TRY IT
Extract all lines that hold "value" from the records below.

Data items
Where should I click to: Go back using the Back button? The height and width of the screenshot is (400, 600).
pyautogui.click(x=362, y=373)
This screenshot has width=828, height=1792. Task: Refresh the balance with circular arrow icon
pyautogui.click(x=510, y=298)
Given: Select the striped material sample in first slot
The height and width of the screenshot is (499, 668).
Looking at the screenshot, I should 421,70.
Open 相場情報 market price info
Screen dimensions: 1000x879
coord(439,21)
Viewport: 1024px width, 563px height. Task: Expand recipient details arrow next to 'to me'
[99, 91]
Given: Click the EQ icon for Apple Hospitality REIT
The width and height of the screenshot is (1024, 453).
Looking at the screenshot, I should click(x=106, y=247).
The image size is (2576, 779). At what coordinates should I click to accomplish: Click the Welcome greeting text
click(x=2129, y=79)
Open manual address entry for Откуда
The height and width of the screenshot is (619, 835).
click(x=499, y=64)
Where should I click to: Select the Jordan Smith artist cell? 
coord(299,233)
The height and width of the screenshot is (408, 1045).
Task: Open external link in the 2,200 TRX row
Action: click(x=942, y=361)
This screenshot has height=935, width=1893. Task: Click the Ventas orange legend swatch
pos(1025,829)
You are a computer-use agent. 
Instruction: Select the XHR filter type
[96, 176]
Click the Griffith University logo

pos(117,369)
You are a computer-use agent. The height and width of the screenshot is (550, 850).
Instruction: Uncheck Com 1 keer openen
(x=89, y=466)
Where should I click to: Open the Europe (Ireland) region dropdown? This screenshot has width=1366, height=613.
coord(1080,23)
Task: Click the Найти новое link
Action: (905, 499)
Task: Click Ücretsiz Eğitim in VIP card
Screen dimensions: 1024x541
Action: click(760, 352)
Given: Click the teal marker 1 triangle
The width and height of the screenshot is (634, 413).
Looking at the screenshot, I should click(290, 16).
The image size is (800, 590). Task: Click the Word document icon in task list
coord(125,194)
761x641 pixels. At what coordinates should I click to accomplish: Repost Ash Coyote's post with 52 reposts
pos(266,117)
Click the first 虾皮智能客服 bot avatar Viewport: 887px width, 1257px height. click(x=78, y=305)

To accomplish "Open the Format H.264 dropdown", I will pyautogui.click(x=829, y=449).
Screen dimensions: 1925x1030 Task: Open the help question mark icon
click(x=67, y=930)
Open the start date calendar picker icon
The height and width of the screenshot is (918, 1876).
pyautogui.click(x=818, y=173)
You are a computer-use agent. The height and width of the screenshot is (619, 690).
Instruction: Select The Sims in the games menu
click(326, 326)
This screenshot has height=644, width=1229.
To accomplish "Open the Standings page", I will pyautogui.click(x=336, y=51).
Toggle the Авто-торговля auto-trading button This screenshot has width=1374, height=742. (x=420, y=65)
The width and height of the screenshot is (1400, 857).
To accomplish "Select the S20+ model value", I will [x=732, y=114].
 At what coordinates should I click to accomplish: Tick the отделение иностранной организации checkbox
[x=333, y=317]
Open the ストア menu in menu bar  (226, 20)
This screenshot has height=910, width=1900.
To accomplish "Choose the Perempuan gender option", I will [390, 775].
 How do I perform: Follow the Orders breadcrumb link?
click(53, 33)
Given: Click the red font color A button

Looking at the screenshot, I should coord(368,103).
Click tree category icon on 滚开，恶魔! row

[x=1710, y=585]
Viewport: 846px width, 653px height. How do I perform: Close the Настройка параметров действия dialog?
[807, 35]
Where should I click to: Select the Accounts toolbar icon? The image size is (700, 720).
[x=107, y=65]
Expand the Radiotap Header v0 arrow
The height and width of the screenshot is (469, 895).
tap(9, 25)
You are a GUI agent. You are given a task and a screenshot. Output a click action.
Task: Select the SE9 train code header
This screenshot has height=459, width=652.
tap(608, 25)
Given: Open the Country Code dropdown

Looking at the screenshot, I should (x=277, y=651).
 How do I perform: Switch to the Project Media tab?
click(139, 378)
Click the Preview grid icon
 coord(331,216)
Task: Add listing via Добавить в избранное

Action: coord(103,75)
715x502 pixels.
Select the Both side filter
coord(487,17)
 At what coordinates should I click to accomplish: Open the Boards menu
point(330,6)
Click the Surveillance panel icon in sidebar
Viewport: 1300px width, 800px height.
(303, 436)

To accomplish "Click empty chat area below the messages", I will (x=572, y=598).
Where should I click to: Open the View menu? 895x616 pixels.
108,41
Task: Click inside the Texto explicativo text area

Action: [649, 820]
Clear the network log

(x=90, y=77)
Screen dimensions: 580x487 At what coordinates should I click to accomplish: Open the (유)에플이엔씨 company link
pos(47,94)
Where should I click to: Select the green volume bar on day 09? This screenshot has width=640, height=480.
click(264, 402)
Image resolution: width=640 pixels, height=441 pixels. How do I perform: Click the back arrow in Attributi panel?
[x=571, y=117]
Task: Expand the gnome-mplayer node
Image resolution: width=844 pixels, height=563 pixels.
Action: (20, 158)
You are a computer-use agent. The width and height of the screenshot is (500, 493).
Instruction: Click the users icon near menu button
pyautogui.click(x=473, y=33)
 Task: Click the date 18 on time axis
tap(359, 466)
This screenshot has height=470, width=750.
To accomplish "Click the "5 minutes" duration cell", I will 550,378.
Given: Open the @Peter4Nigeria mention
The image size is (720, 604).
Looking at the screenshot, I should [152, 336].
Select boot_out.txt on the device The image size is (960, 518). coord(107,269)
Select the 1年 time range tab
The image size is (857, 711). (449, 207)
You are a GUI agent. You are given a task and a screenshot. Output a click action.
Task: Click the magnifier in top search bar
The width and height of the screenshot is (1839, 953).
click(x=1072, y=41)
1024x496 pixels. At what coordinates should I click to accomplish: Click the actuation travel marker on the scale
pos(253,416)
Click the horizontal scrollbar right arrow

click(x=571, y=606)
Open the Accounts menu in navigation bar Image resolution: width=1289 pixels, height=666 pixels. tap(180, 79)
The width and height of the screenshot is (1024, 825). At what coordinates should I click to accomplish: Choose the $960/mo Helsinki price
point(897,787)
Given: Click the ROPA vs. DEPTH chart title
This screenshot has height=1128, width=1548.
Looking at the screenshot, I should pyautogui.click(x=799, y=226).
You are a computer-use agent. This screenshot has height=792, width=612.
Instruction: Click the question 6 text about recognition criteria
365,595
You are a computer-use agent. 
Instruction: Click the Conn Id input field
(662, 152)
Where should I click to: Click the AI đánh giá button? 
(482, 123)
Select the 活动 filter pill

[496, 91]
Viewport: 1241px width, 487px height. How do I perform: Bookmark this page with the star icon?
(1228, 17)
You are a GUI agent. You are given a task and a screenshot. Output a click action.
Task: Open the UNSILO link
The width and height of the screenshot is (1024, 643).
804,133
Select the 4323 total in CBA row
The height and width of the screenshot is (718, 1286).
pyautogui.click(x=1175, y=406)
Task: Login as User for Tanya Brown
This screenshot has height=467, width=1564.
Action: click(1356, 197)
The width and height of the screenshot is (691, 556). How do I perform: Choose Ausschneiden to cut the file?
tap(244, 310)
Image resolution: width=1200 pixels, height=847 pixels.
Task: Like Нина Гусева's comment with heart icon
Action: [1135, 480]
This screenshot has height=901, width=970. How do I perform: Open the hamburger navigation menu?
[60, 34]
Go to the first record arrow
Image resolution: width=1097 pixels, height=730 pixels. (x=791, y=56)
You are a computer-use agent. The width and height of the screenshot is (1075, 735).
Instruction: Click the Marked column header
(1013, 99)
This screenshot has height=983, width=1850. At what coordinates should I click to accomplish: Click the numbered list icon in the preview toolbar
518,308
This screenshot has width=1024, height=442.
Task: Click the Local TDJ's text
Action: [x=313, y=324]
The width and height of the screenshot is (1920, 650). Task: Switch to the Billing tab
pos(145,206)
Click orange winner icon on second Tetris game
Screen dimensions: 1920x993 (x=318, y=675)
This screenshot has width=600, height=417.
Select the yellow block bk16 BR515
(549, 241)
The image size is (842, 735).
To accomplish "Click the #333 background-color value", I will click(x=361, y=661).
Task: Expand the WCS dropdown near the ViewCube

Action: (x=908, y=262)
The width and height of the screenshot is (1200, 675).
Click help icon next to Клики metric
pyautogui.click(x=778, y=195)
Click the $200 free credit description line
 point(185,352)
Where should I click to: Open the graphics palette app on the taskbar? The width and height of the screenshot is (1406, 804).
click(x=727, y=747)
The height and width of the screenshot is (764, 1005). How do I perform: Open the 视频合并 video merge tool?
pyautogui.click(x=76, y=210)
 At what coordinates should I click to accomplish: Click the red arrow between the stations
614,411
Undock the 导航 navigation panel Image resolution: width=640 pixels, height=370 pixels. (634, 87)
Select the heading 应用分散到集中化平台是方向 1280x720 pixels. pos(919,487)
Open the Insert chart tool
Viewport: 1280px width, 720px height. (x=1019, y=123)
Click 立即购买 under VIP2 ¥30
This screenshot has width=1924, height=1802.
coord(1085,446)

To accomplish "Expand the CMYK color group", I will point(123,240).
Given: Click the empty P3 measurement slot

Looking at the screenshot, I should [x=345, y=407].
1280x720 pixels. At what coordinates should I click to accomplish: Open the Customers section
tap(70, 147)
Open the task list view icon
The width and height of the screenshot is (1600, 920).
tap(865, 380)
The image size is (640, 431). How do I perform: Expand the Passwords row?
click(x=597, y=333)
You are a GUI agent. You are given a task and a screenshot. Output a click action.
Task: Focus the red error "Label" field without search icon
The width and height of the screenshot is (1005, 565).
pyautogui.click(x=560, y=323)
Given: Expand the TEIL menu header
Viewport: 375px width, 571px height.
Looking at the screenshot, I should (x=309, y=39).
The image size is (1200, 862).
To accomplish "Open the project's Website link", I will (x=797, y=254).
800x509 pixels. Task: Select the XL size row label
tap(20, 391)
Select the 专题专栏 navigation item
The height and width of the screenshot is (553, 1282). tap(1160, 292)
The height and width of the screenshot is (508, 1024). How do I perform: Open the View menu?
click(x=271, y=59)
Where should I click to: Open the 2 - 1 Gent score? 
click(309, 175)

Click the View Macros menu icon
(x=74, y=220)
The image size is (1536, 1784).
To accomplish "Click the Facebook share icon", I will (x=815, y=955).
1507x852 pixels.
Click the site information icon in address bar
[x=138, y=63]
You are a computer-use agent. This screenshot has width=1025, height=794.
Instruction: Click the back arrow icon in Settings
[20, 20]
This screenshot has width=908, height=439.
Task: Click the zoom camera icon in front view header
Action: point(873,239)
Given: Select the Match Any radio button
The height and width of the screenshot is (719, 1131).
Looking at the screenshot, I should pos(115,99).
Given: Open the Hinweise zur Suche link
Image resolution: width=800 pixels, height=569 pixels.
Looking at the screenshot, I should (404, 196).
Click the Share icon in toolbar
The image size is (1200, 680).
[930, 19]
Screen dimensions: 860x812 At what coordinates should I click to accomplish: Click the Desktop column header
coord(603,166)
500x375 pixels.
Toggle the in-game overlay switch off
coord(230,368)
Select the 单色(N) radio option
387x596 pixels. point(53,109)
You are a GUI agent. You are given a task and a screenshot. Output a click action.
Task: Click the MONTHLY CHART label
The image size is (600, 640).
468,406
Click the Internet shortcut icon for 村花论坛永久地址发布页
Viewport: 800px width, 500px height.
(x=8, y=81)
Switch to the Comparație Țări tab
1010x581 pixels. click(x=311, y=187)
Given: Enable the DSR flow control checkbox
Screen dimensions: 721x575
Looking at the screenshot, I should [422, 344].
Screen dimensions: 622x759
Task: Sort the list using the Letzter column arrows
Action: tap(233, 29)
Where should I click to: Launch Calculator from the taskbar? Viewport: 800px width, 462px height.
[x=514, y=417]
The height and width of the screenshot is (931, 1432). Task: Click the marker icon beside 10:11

EXPECTED ANSWER
To accomplish "Select the S20+ model value", I will [x=732, y=114].
To accomplish "Click the #333 background-color value", I will click(x=361, y=661).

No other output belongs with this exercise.